-------- TEXT PASSAGE --------

SOMETHING for nothing! There - that got your attention, didn't it? So I suppose we shouldn't be too hard on Cherie Blair who, when offered a little something from a trendy Melbourne shop, managed to grab armfuls of goods worth over £2,000.

In an extraordinary freebie spree, she and her children grabbed 68 items that filled five large boxes. Dale Winton, eat your heart out.

The only restraint seems to have been shown by shocked Australians who described the Blairs' behaviour as "a bit undignified".

But now she's had to pay for it all. Shame. Would she have chosen so much if she'd known she would have had to cough up?

We all love freebies, something for nothing. For most of us that might mean free samples in the supermarket, Buy One Get One Free on a jar of coffee, or the set of steak knives my mother got from Surf about 40 years ago.

Journalists, of course, are always being bribed, but not usually very successfully. In the last week alone I have been offered a pink velour cushion embroidered with "Princess", a sachet of instant coffee and some cleaning spray for the loo. I occasionally get perfume and once, memorably, a flea collar.

I think I can still call my soul my own.

The irony is, of course, that the less people actually need freebies, the more they get given. The rich get richer and the poor get done for shoplifting. Cherie Blair is said to earn over £200,000 a year, so could probably have afforded a few T-shirts and pyjamas for her children. Even five boxes full.

Prince Charles, who's not short of a bob or two, enjoyed free cruises on the yacht owned by the late Greek millionaire John Latsis.

-------- DATA UNDER STUDY --------

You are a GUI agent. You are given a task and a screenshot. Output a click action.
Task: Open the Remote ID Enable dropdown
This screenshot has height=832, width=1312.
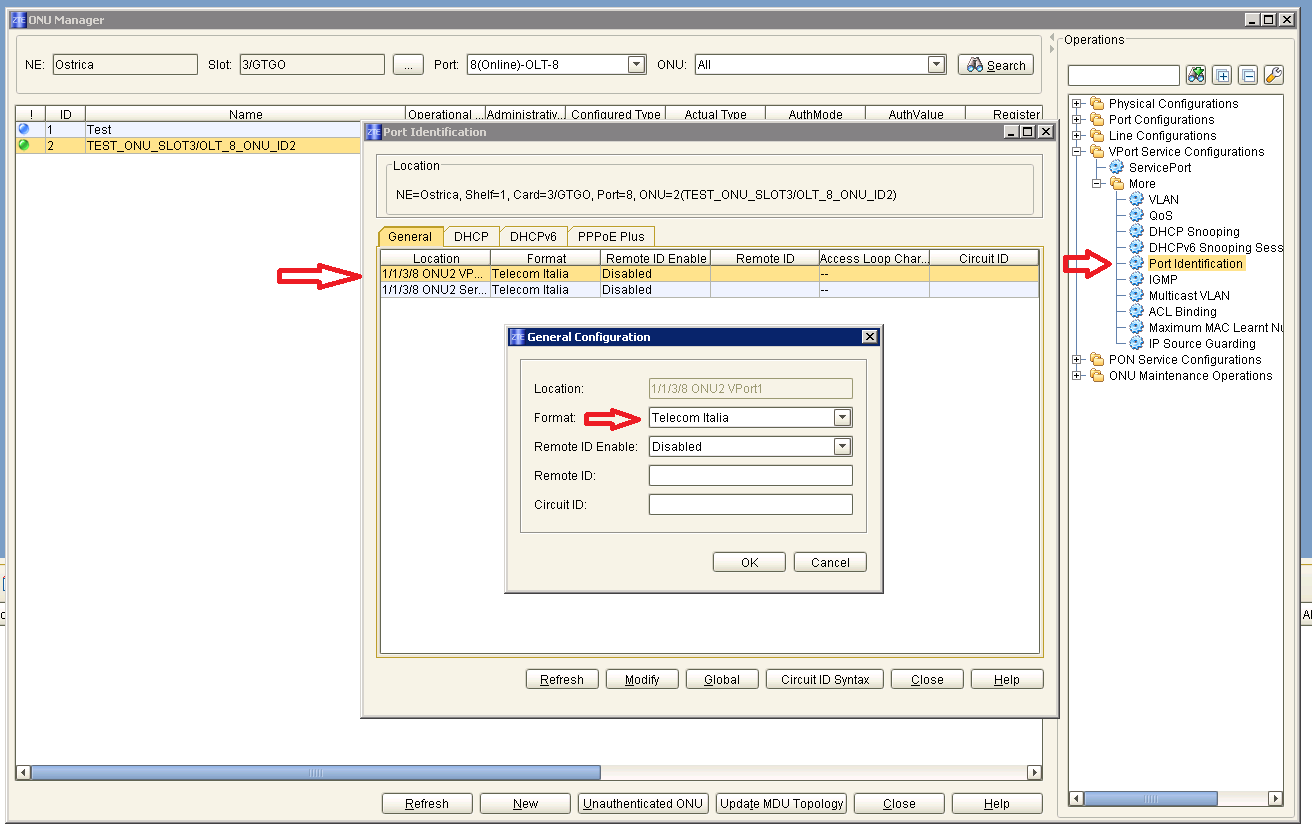[842, 447]
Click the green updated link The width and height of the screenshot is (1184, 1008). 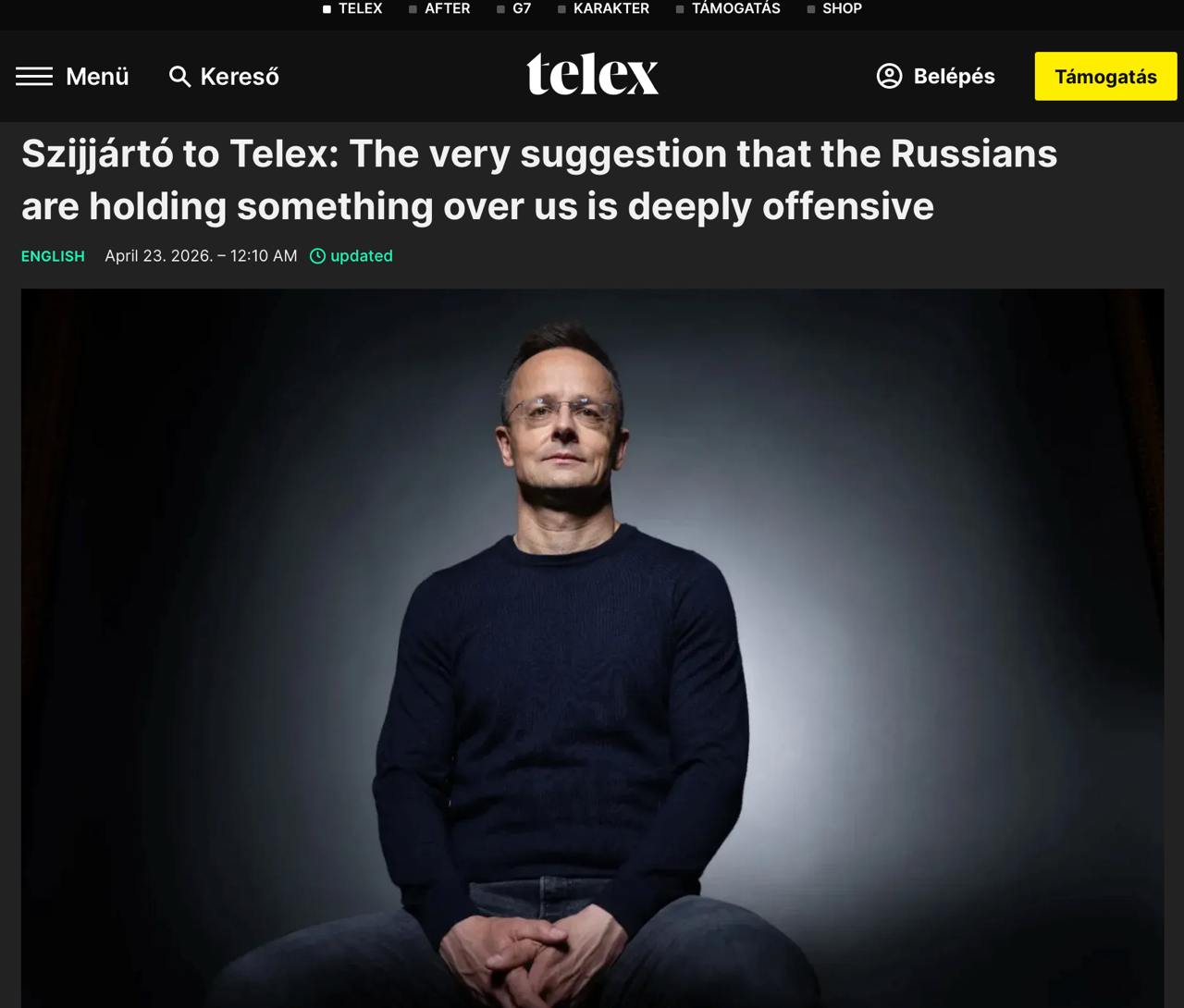click(362, 256)
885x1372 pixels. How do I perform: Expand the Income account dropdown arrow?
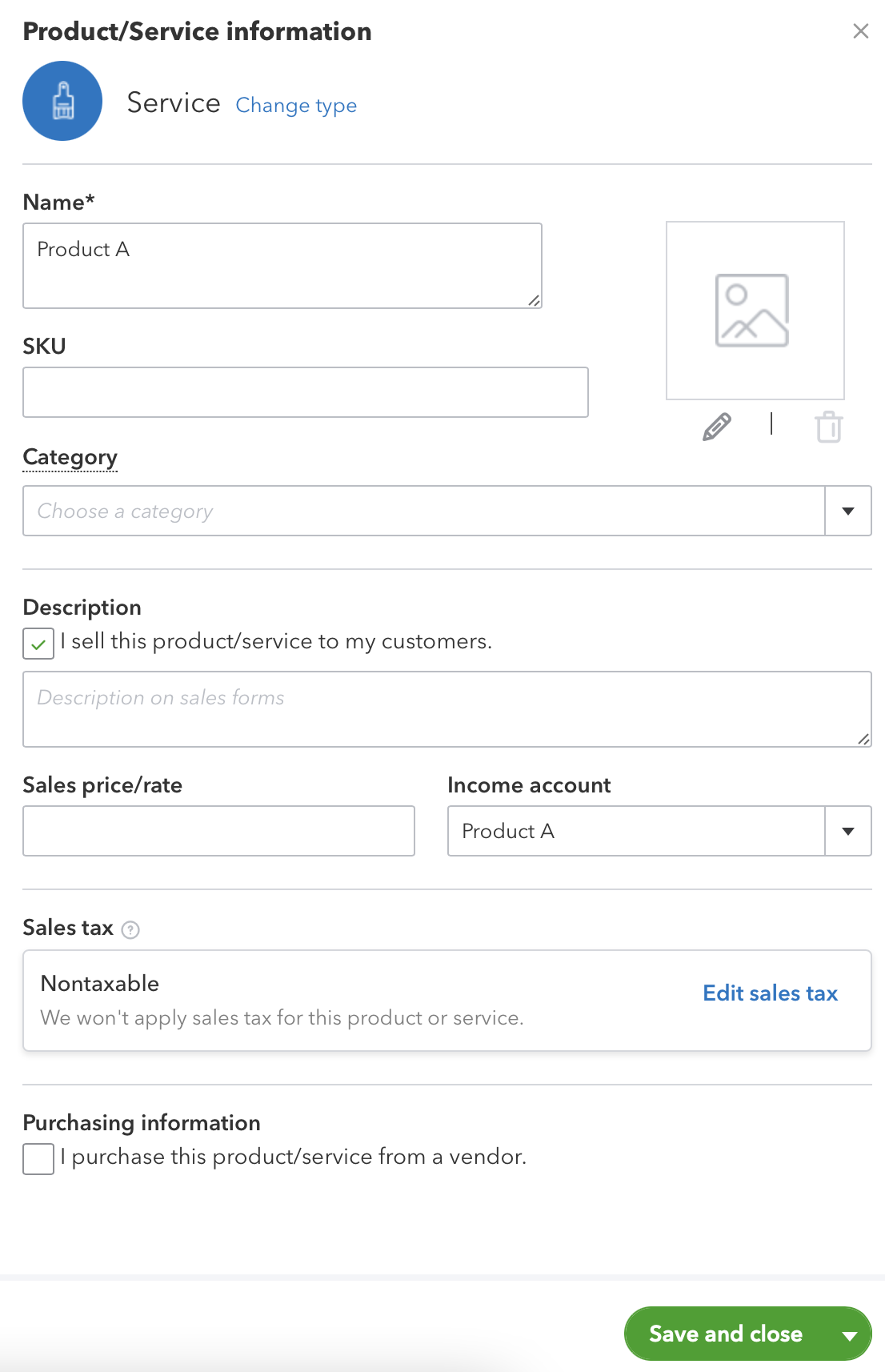(848, 831)
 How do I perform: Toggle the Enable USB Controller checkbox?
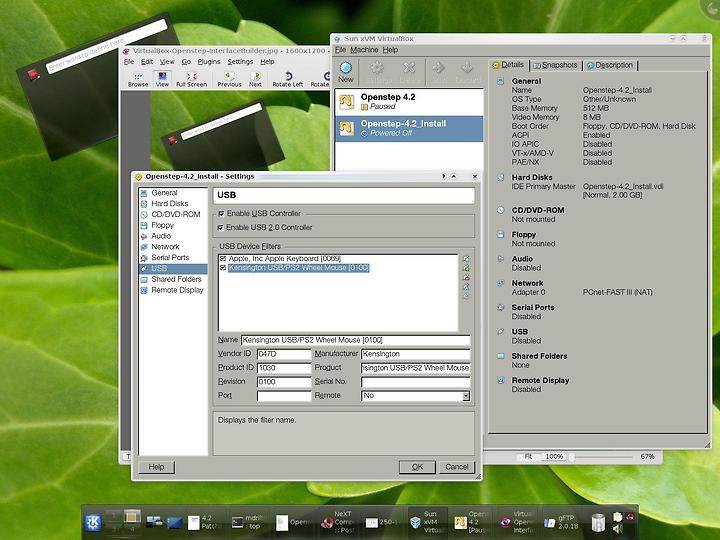coord(221,214)
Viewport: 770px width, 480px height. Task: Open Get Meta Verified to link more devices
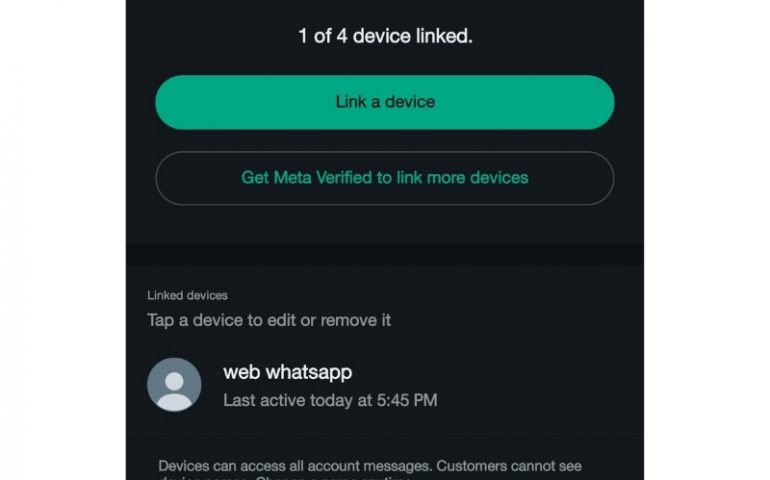click(385, 178)
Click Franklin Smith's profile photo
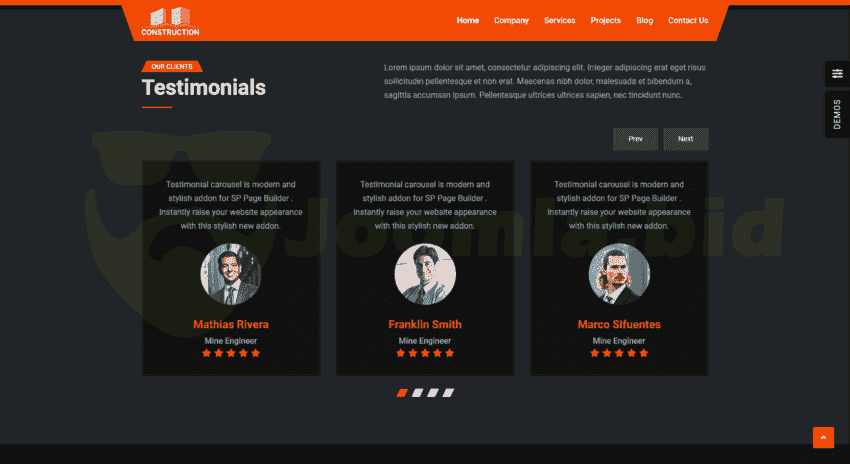Viewport: 850px width, 464px height. (x=425, y=274)
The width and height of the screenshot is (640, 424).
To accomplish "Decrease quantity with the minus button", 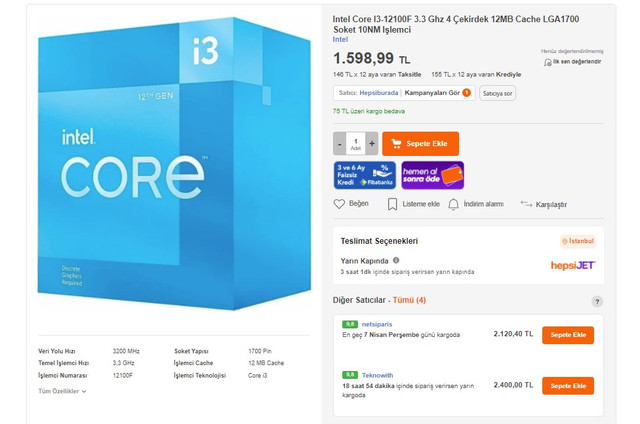I will [339, 143].
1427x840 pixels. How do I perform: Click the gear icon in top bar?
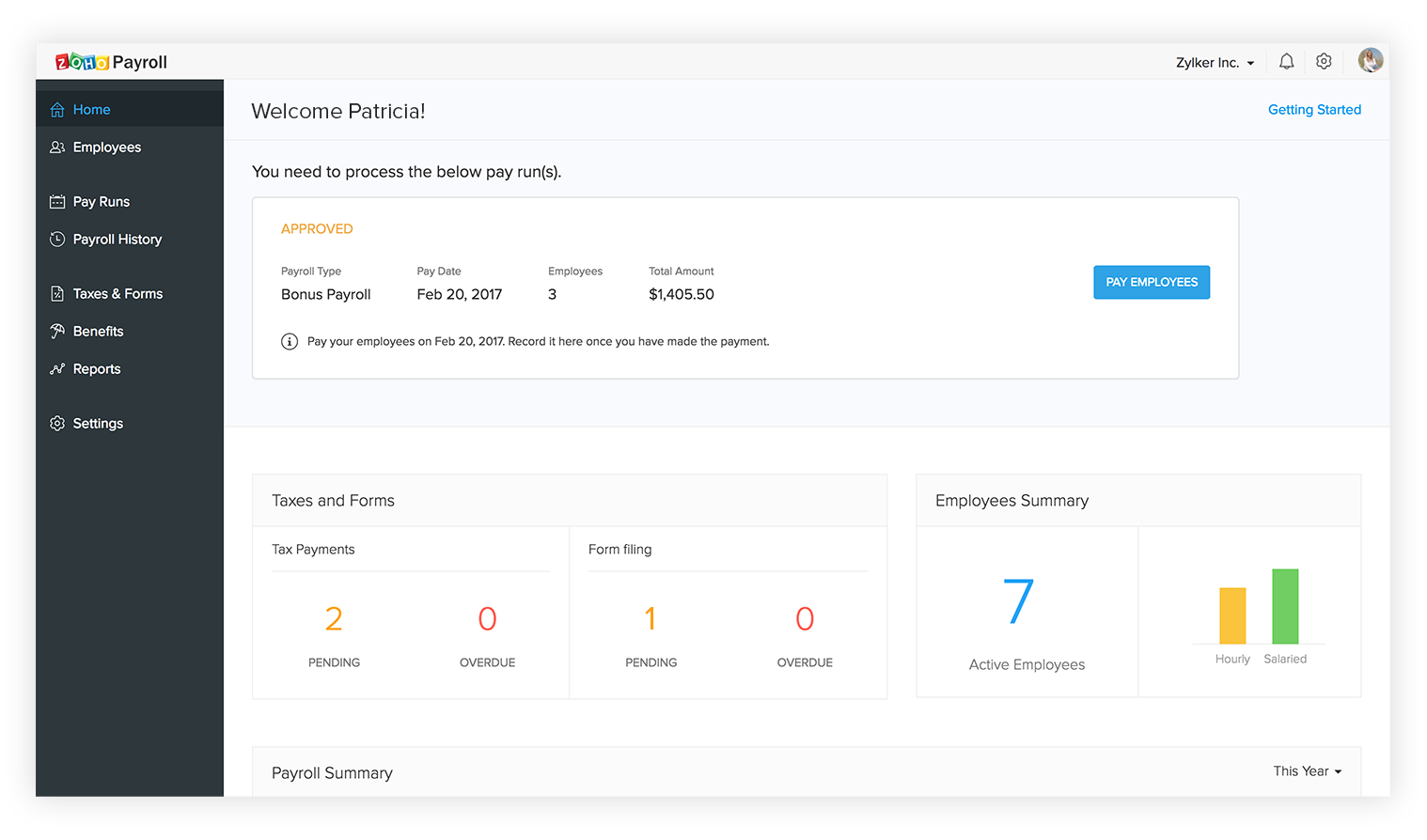tap(1324, 62)

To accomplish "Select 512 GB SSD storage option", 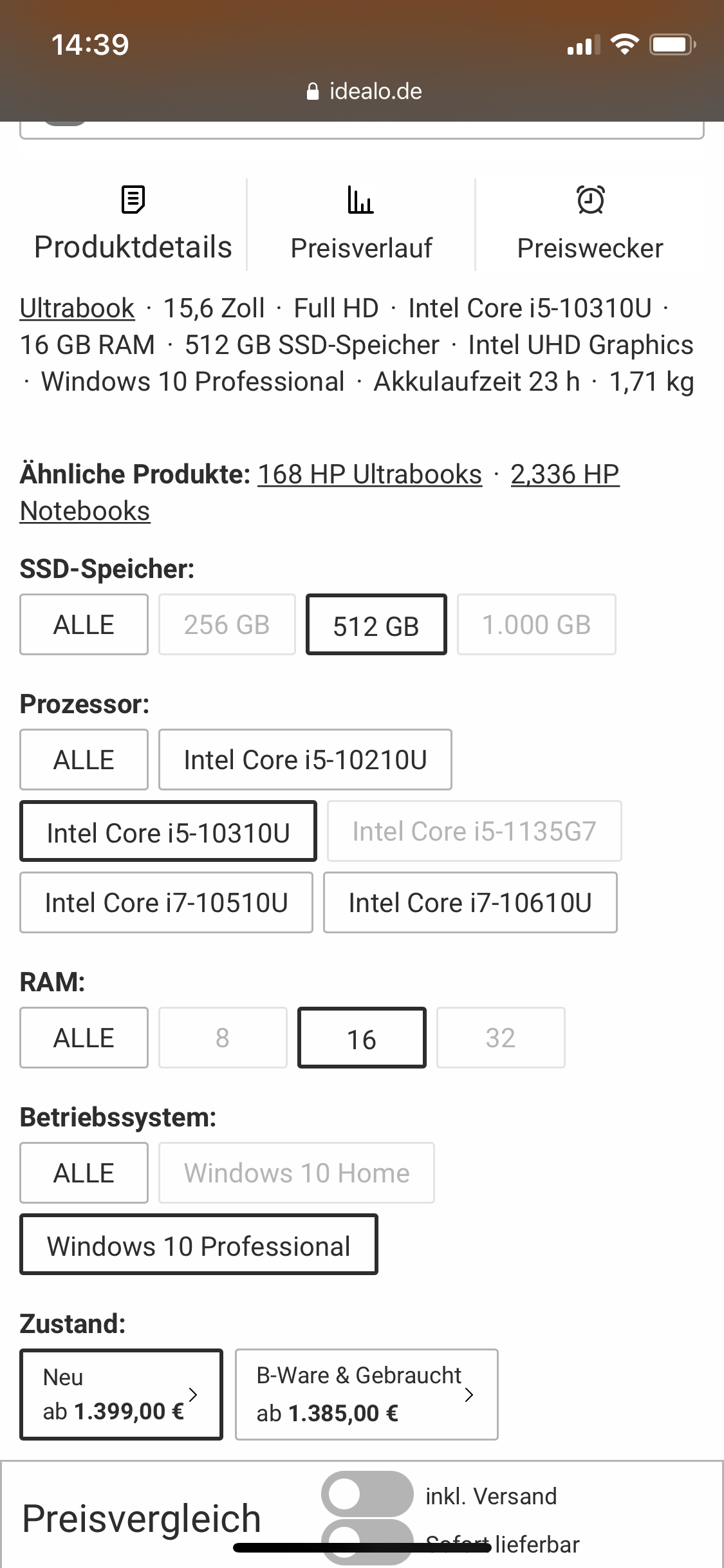I will (376, 625).
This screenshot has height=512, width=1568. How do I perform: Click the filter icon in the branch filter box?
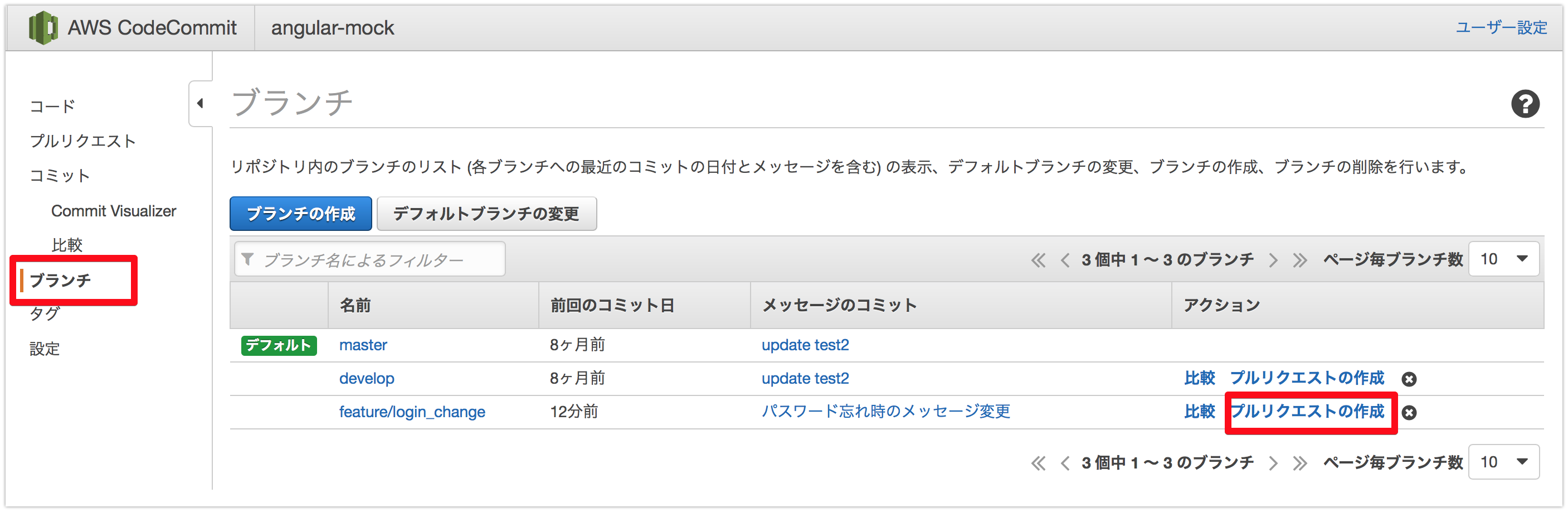[x=249, y=258]
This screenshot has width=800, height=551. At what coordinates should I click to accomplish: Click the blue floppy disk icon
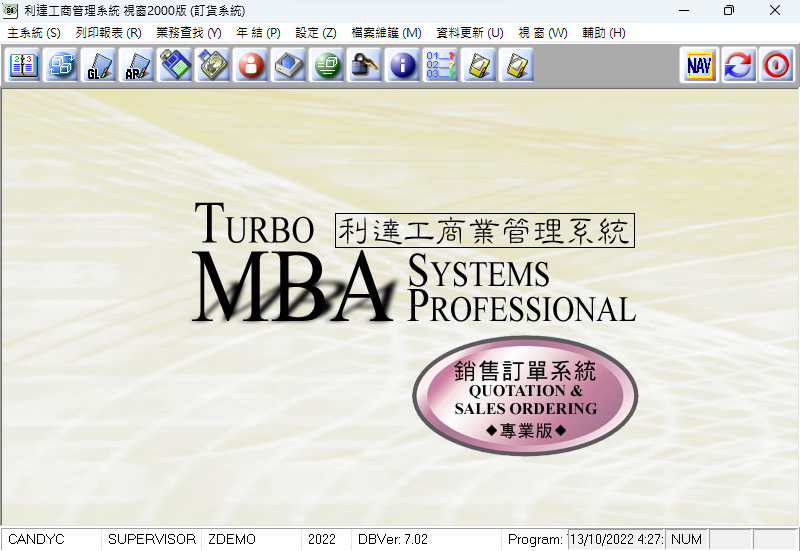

--------

*TASK TO CARRY OUT*: Condense the paragraph of the freebies column that begins "The irony is, of course" into a shorter version that keeps its main facts. These records were drawn from a separate source.

*WRITTEN REPLY*: Those who need freebies least get the most: the rich get richer, and the poor get done for shoplifting. Reportedly earning over £200,000 a year, Cherie Blair could probably have afforded a few T-shirts and pyjamas for her children, even five boxes of them.